Sim, Ray Charles já tinha arrombado a porta da Igreja e junto com um turco chamado Ahmet Ertegun colocado de cabeça pra baixo as paradas americanas, o filho do Pastor Charles Cooke usou a sutileza que trouxe dos Soul Stirrers, (grupo de gospel), e partindo de seu primeiro single "You send me" de 1957, deu inicio a uma carreira onde ele não respeitou as barreiras do mercado de discos e das rádios, agradando tanto seu antigo público gospel(que o ouvia escondido dos pastores e ministros da igreja), como um público negro mais moderno, chegando até ao público médio, onde Frank Sinatra era imbatível. Sim, Sinatra, "Old blue eyes" para os íntimos, que confessou uma vez só ficar tranquilo quando ouvia Sam Cooke depois que lembrava que ele não era branco...(que mundo f...).

Bastaram 2 anos no mercado como cantor profano, para ele trocar a pequena Specialty pela gigante RCA, onde gravava um certo Elvis, e ali ser talvez um dos inventores do LP como obra e não como coletânea de singles. Poderia ali permanecer, mais parte para mostrar o modelo que a Motown e Berry Gordy iriam seguir: música negra, pop e perfeita, imune às loucuras da sociedade hipócrita americana. Abre seu selo, a SAR, e grava tanto música sagrada quanto popular.
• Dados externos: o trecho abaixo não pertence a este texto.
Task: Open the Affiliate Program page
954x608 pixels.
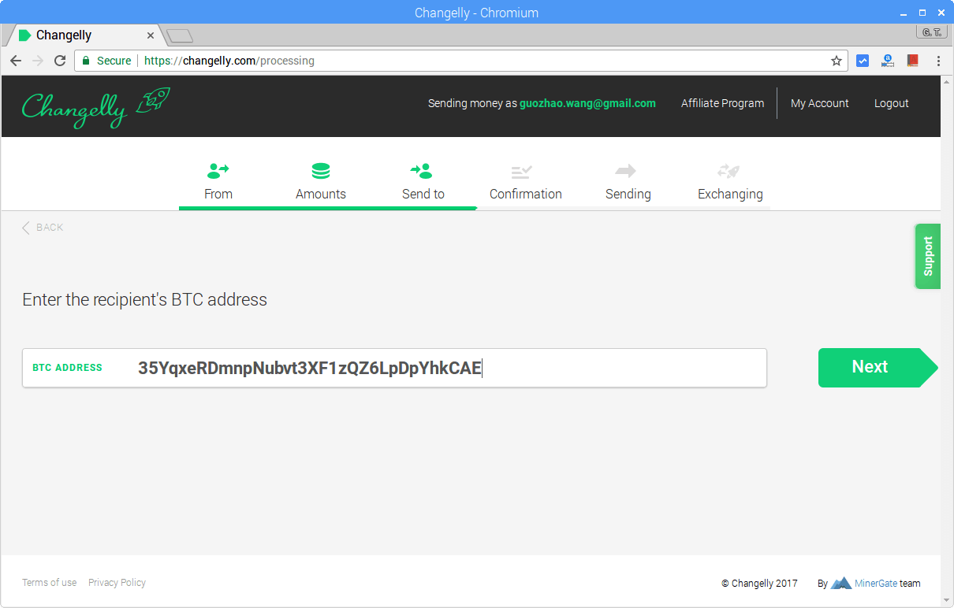Action: [x=722, y=103]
Muito antes de James Brown pedir pra os negros gritarem alto "...sou negro e orgulhoso disso, Sam faz "A Change Is Gonna Come", e deixa perplexos muitos que nunca pensariam que aquele negro que se vestia e se portava como Tony Bennet pudesse tentar algo claramente revolucionário. Otis Redding foi mais influente como cantor, Al Green ainda convive com maestria única entre o gospel e o soul, Marvin Gaye foi o mais lascivo de todos, Michael Jackson (sim, ele mesmo) teve a chance de ser o maior de todos e não quis, James Brown o maior em cima do palco, mais Sam é o mais perfeito cantor da música negra americana.

Pra terminar, queria deixar um conselho: não passe mais um segundo sem ouvir "Live at The Harlem Square Club - 1963", disco ao vivo lançado no fim da década de 80, que mostra todo o poder de Sam. Acompanhado da banda do saxofonista King Curtis, esse disco tem um poder quase sobrenatural de fazer pessoas felizes; do início com "Feel it" (perfeito título) e "Chai chang" (dúvido que você não acompanhe o refrão quando estiver ouvindo), até o fim com "Having a Party" (canção usada por Rod stewart p´ra terminar seus shows durante toda a sua carreira solo, sim, eu disse TODOS os shows dele em mais de 30 anos), passando pela românticas (no bom sentido) "Cupid" e "It's All Right/For Sentimental Reasons" que praticamente fazem você ouvir as calcinhas voando em direção ao palco.

Você acha exagero? Pode acreditar, eu não tenho capacidade de descrever, ouça!